Отец задумчиво побарабанил пальцами по столу.

— Не в этом дело, что в бороде крошки, пусть хоть коровы пасутся — не беда. А вот в голове пусто — это плохо. Не может поставить себя с мальчишкой. Говорил я: Николая Алексеевича пригласить.

— Да ведь табашник он!

— Ну, что ж табашник? Можно бы запретить ему у нас курить. Зато учитель. А этот — вот тебе, из грязи да в князи. Да туда же: «Ничего с дедушкой не понимаете».

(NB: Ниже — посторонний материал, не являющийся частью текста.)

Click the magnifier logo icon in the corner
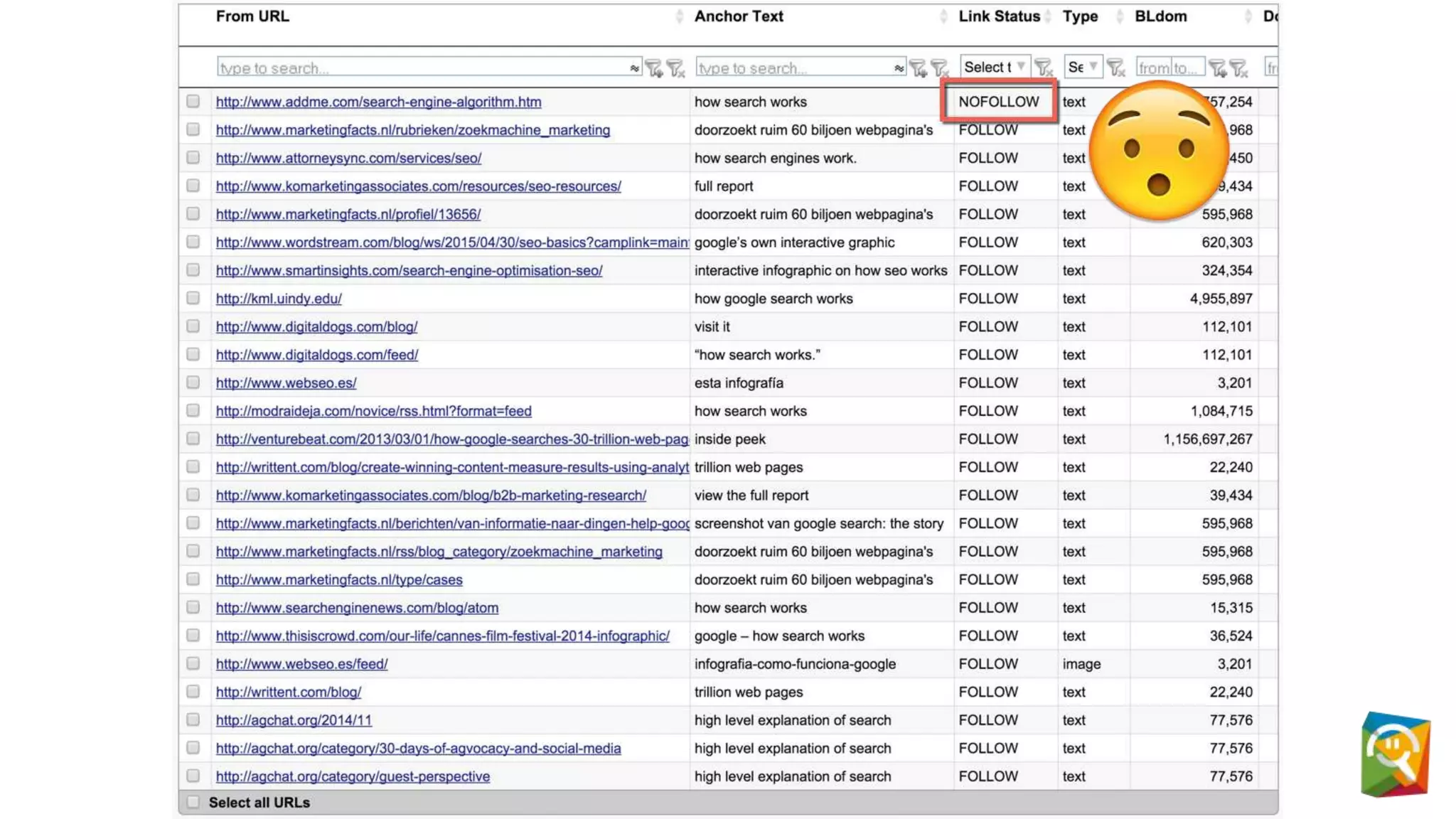Image resolution: width=1456 pixels, height=819 pixels. [1395, 754]
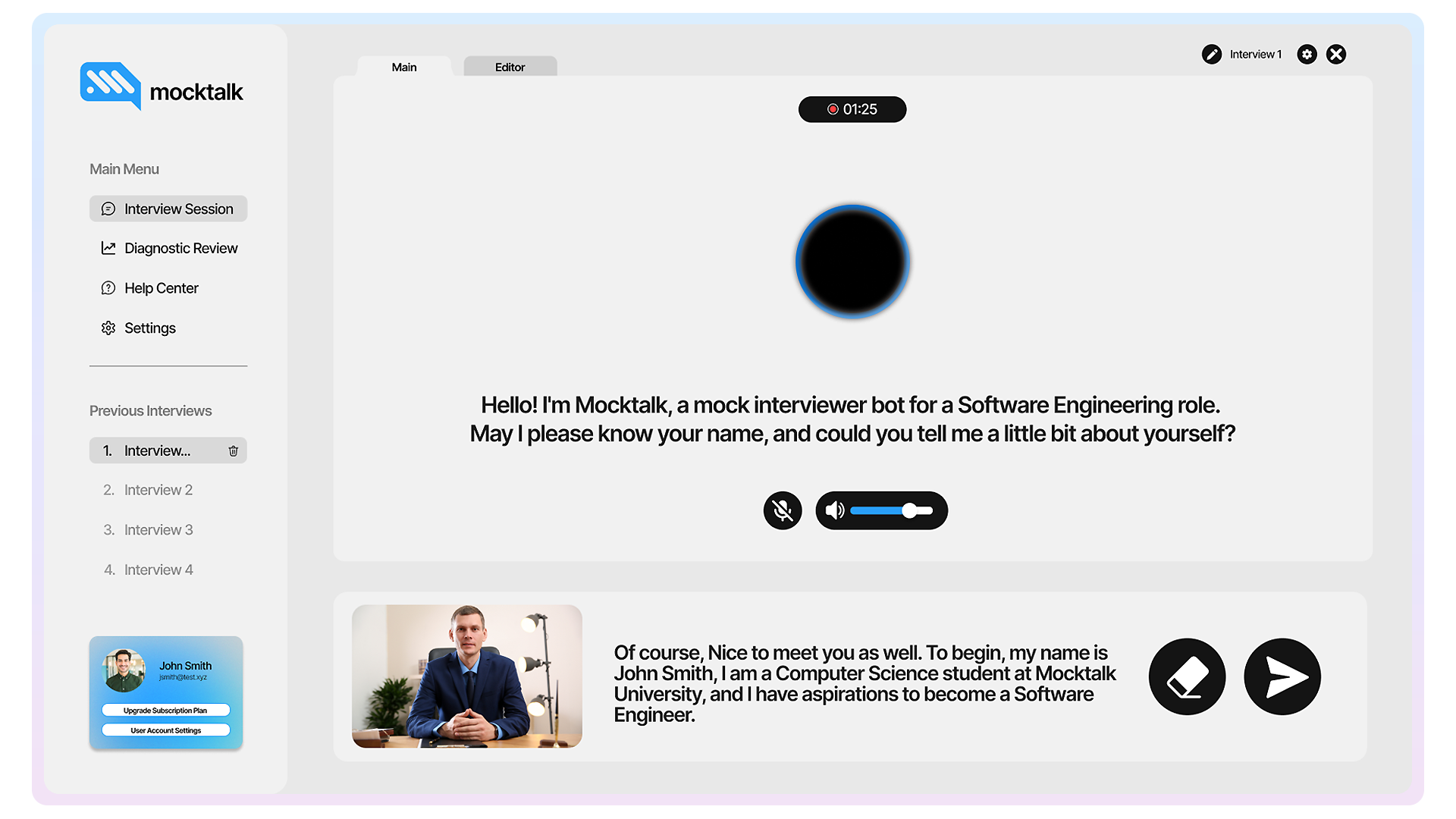The width and height of the screenshot is (1456, 819).
Task: Select the Interview Session chat icon
Action: coord(108,209)
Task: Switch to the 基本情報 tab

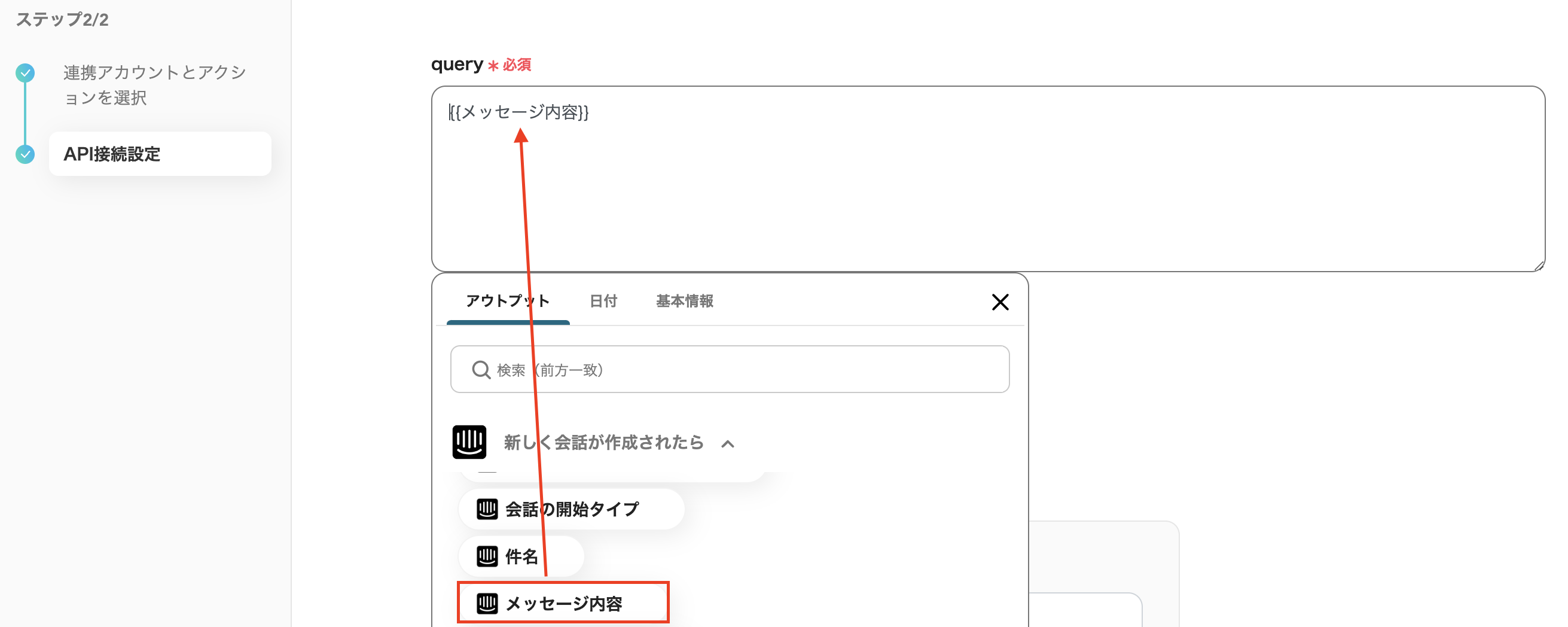Action: click(x=684, y=301)
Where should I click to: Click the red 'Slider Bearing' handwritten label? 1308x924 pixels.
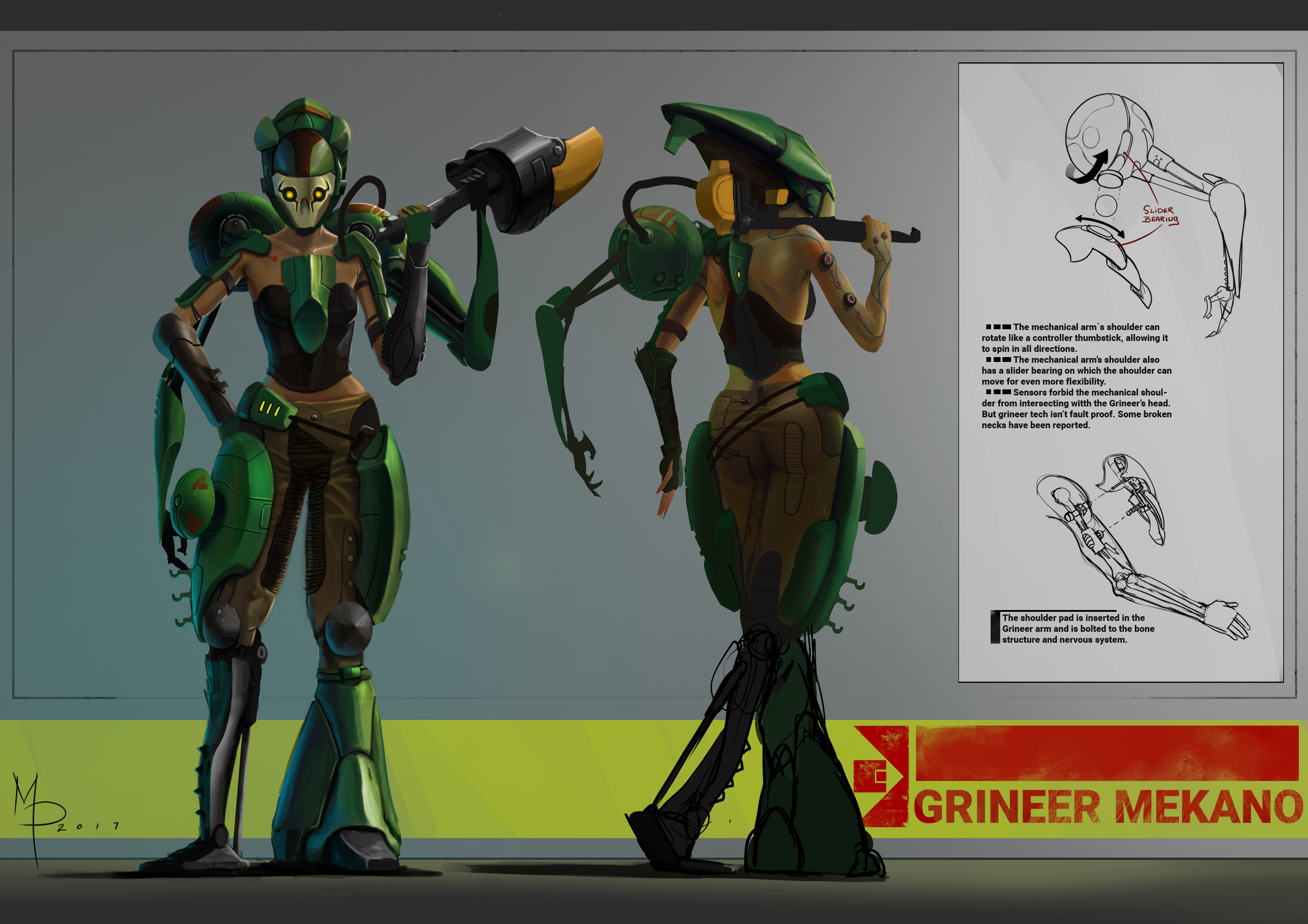click(x=1160, y=215)
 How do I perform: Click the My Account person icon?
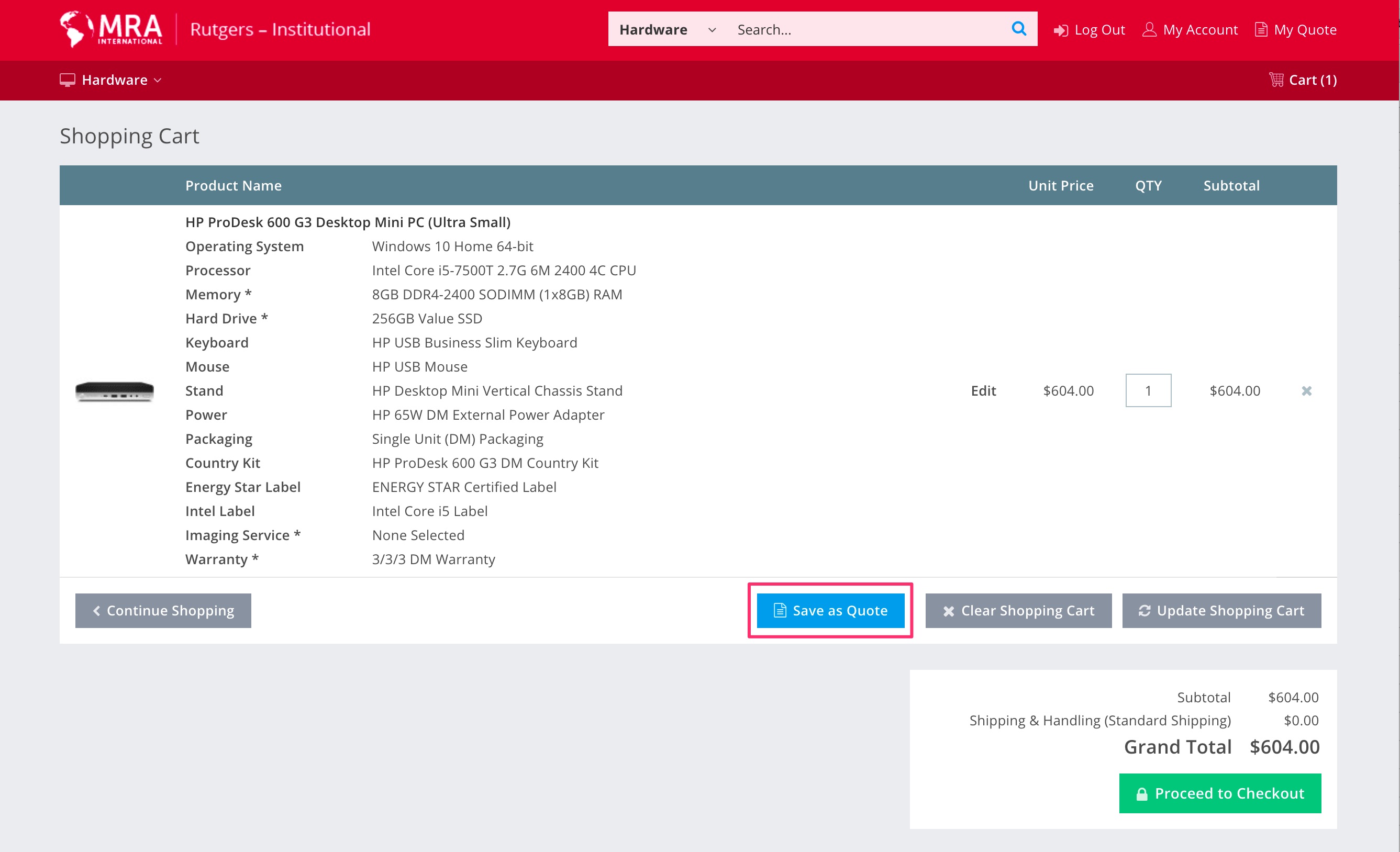click(1149, 29)
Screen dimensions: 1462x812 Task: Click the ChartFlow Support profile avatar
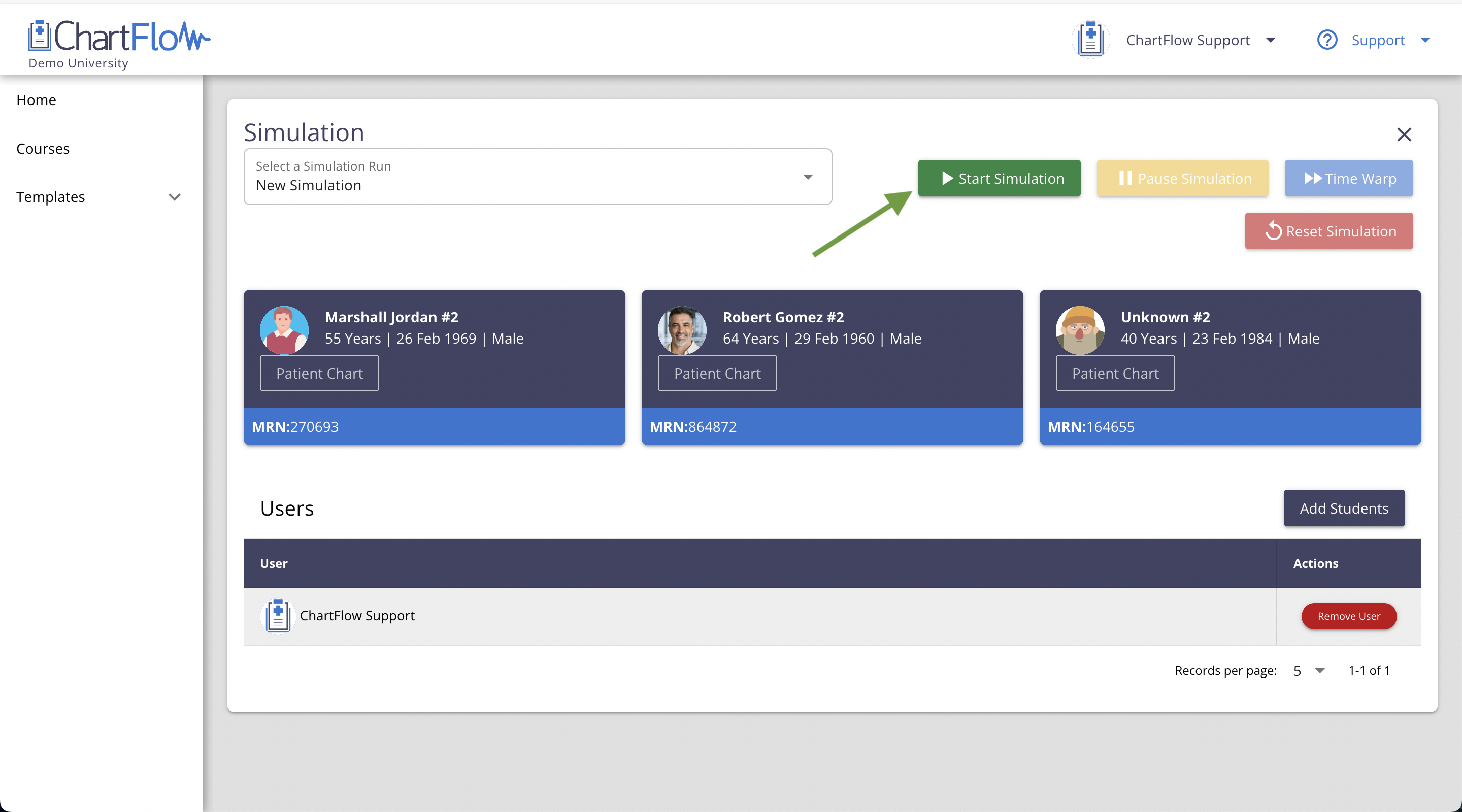[x=1090, y=40]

— Папа, я не хочу с ним учиться.

— Ну, ты помолчи! Про то уж я знаю, с кем тебе учиться.

И задумался.

— Придется начинать учить по-настоящему. Раз сынок простым учителям начал говорить: «Вы ничего не знаете», надо учителей настоящих. Ты как думаешь, мать?

— Знамо бы, надо!

— Да-а, реального не миновать.

— Что ты, Иван, перекрестись! — сказала с испугом бабушка.

— И креститься нечего! Все отдают. Намедни я в Саратове был, Широкова Влас Гаврилыча встретил. «Растет, — спрашиваю, — сынок-то?» — «Растет, в гимназию отдал учиться». Ну, я не утерпел, попенял его. А он: «Э, говорит, брось, не те времена! Ныне без науки нельзя». И не токмо в гимназию, думает в университет тащить его. «Ежели, говорит, задался, отдам обязательно аль к немцам отправлю: пусть поглядит, как образованные народы фабрики, заводы ведут». А ты, мамынька, чего-то боишься.

— Ну, пусть там твои Широковы что ни говорят, а мой сказ один: не пущай его далеко в науку — совратится.

— Что зря говорить? «Совратится, совратится»! Аль их в школах учат бога забывать?

— Щепотью будет молиться, табак курить. И-и, не моги!

И мать тут вмешалась:

— Приглашать будем домой учителей, бог даст, научим.

— Я в училищу хочу, — сказал Витька.

— Ты помолчи, малый! — строго сказал отец. — Сколько раз я тебе говорил? Ежели большие говорят, ты должен молчать.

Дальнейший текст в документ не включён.